Raw data =
Begin
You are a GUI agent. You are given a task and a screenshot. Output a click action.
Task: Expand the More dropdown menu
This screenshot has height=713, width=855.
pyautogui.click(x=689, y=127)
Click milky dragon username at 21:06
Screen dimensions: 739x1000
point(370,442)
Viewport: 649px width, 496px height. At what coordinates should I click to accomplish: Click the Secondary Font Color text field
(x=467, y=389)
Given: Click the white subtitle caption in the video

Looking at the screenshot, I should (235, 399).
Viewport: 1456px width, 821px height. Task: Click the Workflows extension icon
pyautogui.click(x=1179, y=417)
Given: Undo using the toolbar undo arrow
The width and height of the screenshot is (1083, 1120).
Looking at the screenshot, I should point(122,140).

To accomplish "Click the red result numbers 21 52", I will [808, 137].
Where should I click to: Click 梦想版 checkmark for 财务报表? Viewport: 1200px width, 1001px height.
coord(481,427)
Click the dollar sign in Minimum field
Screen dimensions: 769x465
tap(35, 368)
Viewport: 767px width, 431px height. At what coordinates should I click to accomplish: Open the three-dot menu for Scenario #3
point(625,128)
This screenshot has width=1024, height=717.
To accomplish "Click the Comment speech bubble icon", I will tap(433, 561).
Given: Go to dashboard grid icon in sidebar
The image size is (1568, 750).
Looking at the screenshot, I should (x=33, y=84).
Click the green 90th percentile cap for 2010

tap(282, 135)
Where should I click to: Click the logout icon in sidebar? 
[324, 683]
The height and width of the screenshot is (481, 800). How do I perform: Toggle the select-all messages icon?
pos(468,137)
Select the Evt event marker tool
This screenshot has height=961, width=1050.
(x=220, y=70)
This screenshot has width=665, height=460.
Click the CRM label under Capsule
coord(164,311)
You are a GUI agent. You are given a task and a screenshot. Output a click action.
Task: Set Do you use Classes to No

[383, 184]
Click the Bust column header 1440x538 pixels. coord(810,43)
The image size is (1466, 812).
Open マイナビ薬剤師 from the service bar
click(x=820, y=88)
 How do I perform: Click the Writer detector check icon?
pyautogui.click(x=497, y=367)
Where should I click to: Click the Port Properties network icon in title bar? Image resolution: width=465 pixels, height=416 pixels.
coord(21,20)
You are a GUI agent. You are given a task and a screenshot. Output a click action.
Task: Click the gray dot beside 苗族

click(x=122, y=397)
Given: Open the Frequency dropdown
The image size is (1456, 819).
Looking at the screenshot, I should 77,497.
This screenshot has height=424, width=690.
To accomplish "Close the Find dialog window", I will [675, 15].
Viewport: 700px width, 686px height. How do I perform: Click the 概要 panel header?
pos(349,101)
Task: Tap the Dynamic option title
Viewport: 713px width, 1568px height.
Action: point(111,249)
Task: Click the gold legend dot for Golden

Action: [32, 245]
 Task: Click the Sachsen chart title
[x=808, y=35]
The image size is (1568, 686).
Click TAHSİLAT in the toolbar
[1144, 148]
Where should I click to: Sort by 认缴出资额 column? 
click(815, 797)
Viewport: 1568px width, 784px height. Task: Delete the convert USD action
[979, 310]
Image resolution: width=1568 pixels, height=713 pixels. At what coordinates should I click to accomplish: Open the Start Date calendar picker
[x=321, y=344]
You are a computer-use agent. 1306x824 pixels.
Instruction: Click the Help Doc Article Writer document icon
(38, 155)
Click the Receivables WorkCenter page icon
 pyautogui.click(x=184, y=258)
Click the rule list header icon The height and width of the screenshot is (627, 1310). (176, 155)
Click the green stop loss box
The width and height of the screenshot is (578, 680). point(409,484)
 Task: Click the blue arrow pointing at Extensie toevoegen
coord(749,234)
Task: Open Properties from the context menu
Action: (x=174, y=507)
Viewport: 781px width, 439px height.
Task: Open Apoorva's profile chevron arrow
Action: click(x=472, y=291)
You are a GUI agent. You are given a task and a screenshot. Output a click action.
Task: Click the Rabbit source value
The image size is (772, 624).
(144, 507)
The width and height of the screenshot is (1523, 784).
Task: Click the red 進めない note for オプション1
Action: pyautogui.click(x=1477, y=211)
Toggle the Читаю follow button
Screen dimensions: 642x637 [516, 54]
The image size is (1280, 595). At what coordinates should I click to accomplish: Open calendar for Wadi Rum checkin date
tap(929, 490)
End
Goal =
Please reproduce all of the material above word for word.

Written response =
You are a GUI agent. You are given a task and a screenshot. Output a click action.
Task: Expand the More dropdown menu
This screenshot has height=713, width=855.
pyautogui.click(x=689, y=127)
Click milky dragon username at 21:06
Screen dimensions: 739x1000
point(370,442)
Viewport: 649px width, 496px height. At what coordinates should I click to accomplish: Click the Secondary Font Color text field
(x=467, y=389)
Given: Click the white subtitle caption in the video

Looking at the screenshot, I should (235, 399).
Viewport: 1456px width, 821px height. Task: Click the Workflows extension icon
pyautogui.click(x=1179, y=417)
Given: Undo using the toolbar undo arrow
The width and height of the screenshot is (1083, 1120).
Looking at the screenshot, I should point(122,140).

To accomplish "Click the red result numbers 21 52", I will [808, 137].
Where should I click to: Click 梦想版 checkmark for 财务报表? Viewport: 1200px width, 1001px height.
coord(481,427)
Click the dollar sign in Minimum field
Screen dimensions: 769x465
tap(35, 368)
Viewport: 767px width, 431px height. At what coordinates should I click to accomplish: Open the three-dot menu for Scenario #3
point(625,128)
This screenshot has width=1024, height=717.
To accomplish "Click the Comment speech bubble icon", I will tap(433, 561).
Given: Go to dashboard grid icon in sidebar
The image size is (1568, 750).
Looking at the screenshot, I should (x=33, y=84).
Click the green 90th percentile cap for 2010

tap(282, 135)
Where should I click to: Click the logout icon in sidebar? 
[324, 683]
The height and width of the screenshot is (481, 800). How do I perform: Toggle the select-all messages icon?
pos(468,137)
Select the Evt event marker tool
This screenshot has height=961, width=1050.
(x=220, y=70)
This screenshot has width=665, height=460.
Click the CRM label under Capsule
coord(164,311)
You are a GUI agent. You are given a task and a screenshot. Output a click action.
Task: Set Do you use Classes to No

[383, 184]
Click the Bust column header 1440x538 pixels. coord(810,43)
The image size is (1466, 812).
Open マイナビ薬剤師 from the service bar
click(x=820, y=88)
 How do I perform: Click the Writer detector check icon?
pyautogui.click(x=497, y=367)
Where should I click to: Click the Port Properties network icon in title bar? Image resolution: width=465 pixels, height=416 pixels.
coord(21,20)
You are a GUI agent. You are given a task and a screenshot. Output a click action.
Task: Click the gray dot beside 苗族

click(x=122, y=397)
Given: Open the Frequency dropdown
The image size is (1456, 819).
Looking at the screenshot, I should 77,497.
This screenshot has height=424, width=690.
To accomplish "Close the Find dialog window", I will [675, 15].
Viewport: 700px width, 686px height. How do I perform: Click the 概要 panel header?
pos(349,101)
Task: Tap the Dynamic option title
Viewport: 713px width, 1568px height.
Action: point(111,249)
Task: Click the gold legend dot for Golden

Action: [32, 245]
 Task: Click the Sachsen chart title
[x=808, y=35]
The image size is (1568, 686).
Click TAHSİLAT in the toolbar
[1144, 148]
Where should I click to: Sort by 认缴出资额 column? 
click(815, 797)
Viewport: 1568px width, 784px height. Task: Delete the convert USD action
[979, 310]
Image resolution: width=1568 pixels, height=713 pixels. At what coordinates should I click to accomplish: Open the Start Date calendar picker
[x=321, y=344]
You are a computer-use agent. 1306x824 pixels.
Instruction: Click the Help Doc Article Writer document icon
(38, 155)
Click the Receivables WorkCenter page icon
 pyautogui.click(x=184, y=258)
Click the rule list header icon The height and width of the screenshot is (627, 1310). (176, 155)
Click the green stop loss box
The width and height of the screenshot is (578, 680). point(409,484)
 Task: Click the blue arrow pointing at Extensie toevoegen
coord(749,234)
Task: Open Properties from the context menu
Action: (x=174, y=507)
Viewport: 781px width, 439px height.
Task: Open Apoorva's profile chevron arrow
Action: click(x=472, y=291)
You are a GUI agent. You are given a task and a screenshot. Output a click action.
Task: Click the Rabbit source value
The image size is (772, 624).
(144, 507)
The width and height of the screenshot is (1523, 784).
Task: Click the red 進めない note for オプション1
Action: pyautogui.click(x=1477, y=211)
Toggle the Читаю follow button
Screen dimensions: 642x637 [516, 54]
The image size is (1280, 595). At what coordinates should I click to accomplish: Open calendar for Wadi Rum checkin date
tap(929, 490)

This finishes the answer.